Please note that the SHA in Fixes tag is unstable.
mm/userfaultfd.c | 5 +++++
1 file changed, 5 insertions(+)
diff --git a/mm/userfaultfd.c b/mm/userfaultfd.c
index 5e718014e671..71393410e028 100644
--- a/mm/userfaultfd.c
+++ b/mm/userfaultfd.c
@@ -1078,9 +1078,14 @@ static int move_pages_pte(struct mm_struct *mm, pmd_t *dst_pmd, pmd_t *src_pmd,
/* at this point we have src_folio locked */
if (folio_test_large(src_folio)) {
+ /* split_folio() can block */
+ pte_unmap(&orig_src_pte);
+ pte_unmap(&orig_dst_pte);
+ src_pte = dst_pte = NULL;
err = split_folio(src_folio);
if (err)
goto out;
+ goto retry;
}
if (!src_anon_vma) {
--
2.43.0.472.g3155946c3a-goog
^ permalink raw reply [flat|nested] 5+ messages in thread
* Re: [PATCH 1/1] userfaultfd: fix move_pages_pte() splitting folio under RCU read lock
2023-12-30 2:56 [PATCH 1/1] userfaultfd: fix move_pages_pte() splitting folio under RCU read lock Suren Baghdasaryan
@ 2024-01-02 8:59 ` Peter Xu
2024-01-02 16:58 ` Suren Baghdasaryan
0 siblings, 1 reply; 5+ messages in thread
From: Peter Xu @ 2024-01-02 8:59 UTC (permalink / raw)
To: Suren Baghdasaryan
Cc: akpm, viro, brauner, shuah, aarcange, lokeshgidra, david,
ryan.roberts, hughd, mhocko, axelrasmussen, rppt, willy,
Liam.Howlett, jannh, zhangpeng362, bgeffon, kaleshsingh,
ngeoffray, jdduke, linux-mm, linux-fsdevel, linux-kernel,
linux-kselftest, kernel-team
On Fri, Dec 29, 2023 at 06:56:07PM -0800, Suren Baghdasaryan wrote:
> @@ -1078,9 +1078,14 @@ static int move_pages_pte(struct mm_struct *mm, pmd_t *dst_pmd, pmd_t *src_pmd,
>
> /* at this point we have src_folio locked */
> if (folio_test_large(src_folio)) {
> + /* split_folio() can block */
> + pte_unmap(&orig_src_pte);
> + pte_unmap(&orig_dst_pte);
> + src_pte = dst_pte = NULL;
> err = split_folio(src_folio);
> if (err)
> goto out;
> + goto retry;
> }
Do we also need to clear src_folio and src_folio_pte?

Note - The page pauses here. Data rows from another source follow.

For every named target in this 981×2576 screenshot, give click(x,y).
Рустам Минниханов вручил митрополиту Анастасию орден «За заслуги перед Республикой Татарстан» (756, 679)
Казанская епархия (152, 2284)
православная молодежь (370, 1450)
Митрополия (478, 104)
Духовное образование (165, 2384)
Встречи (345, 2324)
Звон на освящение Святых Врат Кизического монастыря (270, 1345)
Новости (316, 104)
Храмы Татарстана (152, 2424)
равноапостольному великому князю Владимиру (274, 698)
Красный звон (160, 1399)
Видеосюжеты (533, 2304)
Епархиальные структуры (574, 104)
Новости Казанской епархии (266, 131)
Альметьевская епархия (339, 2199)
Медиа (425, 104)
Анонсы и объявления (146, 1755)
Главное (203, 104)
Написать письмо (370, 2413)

If the folio is a
thp, I think it means it's pte mapped here. Then after the split we may
want to fetch the small folio after the split, not the head one?
--
Peter Xu
^ permalink raw reply [flat|nested] 5+ messages in thread
* Re: [PATCH 1/1] userfaultfd: fix move_pages_pte() splitting folio under RCU read lock
2024-01-02 8:59 ` Peter Xu
@ 2024-01-02 16:58 ` Suren Baghdasaryan
2024-01-02 23:16 ` Suren Baghdasaryan
0 siblings, 1 reply; 5+ messages in thread
From: Suren Baghdasaryan @ 2024-01-02 16:58 UTC (permalink / raw)
To: Peter Xu
Cc: akpm, viro, brauner, shuah, aarcange, lokeshgidra, david,
ryan.roberts, hughd, mhocko, axelrasmussen, rppt, willy,
Liam.Howlett, jannh, zhangpeng362, bgeffon, kaleshsingh,
ngeoffray, jdduke, linux-mm, linux-fsdevel, linux-kernel,
linux-kselftest, kernel-team
On Tue, Jan 2, 2024 at 1:00 AM Peter Xu <peterx@redhat.com> wrote:
>
> On Fri, Dec 29, 2023 at 06:56:07PM -0800, Suren Baghdasaryan wrote:
> > @@ -1078,9 +1078,14 @@ static int move_pages_pte(struct mm_struct *mm, pmd_t *dst_pmd, pmd_t *src_pmd,
> >
> > /* at this point we have src_folio locked */
> > if (folio_test_large(src_folio)) {
> > + /* split_folio() can block */
> > + pte_unmap(&orig_src_pte);
> > + pte_unmap(&orig_dst_pte);
> > + src_pte = dst_pte = NULL;
> > err = split_folio(src_folio);
> > if (err)
> > goto out;
> > + goto retry;
> > }
>
> Do we also need to clear src_folio and src_folio_pte? If the folio is a
> thp, I think it means it's pte mapped here. Then after the split we may
> want to fetch the small folio after the split, not the head one?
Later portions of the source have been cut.